Mediante este comunicado sobre la pandemia queda de manera clara, rotunda y meridiana cuál es la real preocupación, inquietud y quebradero de cabeza de la corona española, que siendo incapaz de hallar ni de proponer ninguna solución al desastre generado en la sanidad pública, tiene que recurrir, en una situación tan increíblemente dolorosa, trágica y angustiosa, a mensajes de tipo evangélico, bíblico, religioso y mesiánico.

Mensajes completamente irrelevantes y manidos. Frases como «enviar todo mi cariño y afecto (...) A todos vosotros mucha fuerza y mucho ánimo (...) Tenéis nuestra mayor admiración y respeto, nuestro total apoyo (...) Gracias a todos, ánimo y adelante (...)» que se pueden y se utilizan en otros muchos contextos y que simplemente sirven para intentar rellenar vanamente los inconmensurables vacíos existenciales de una institución extemporánea y arcaica.
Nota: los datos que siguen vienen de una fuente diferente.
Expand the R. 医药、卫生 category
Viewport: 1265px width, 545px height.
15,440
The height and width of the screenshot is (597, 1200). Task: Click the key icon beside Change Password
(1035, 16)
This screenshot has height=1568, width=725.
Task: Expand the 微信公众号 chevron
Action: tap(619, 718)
La Constitución española tiene que derogar inmediatamente, en su articulado, la inmunidad del rey; las Cortes Generales de ese país tienen que convocar lo más rápidamente posible un referéndum sobre la monarquía; los partidos políticos democráticos –que hay muy pocos– tienen que ondear a los cuatro vientos la única bandera legitima de ese Estado, la republicana, impulsando con toda su fuerza y recursos humanos y económicos el referéndum y el pueblo soberano –por reconocimiento constitucional– junto con todo tipo de asociaciones, organismos, sindicatos y partidos de izquierda impulsar, reclamar, demandar y exigir el fin de la monarquía.

La derogación de la monarquía es un derecho inalienable del pueblo soberano.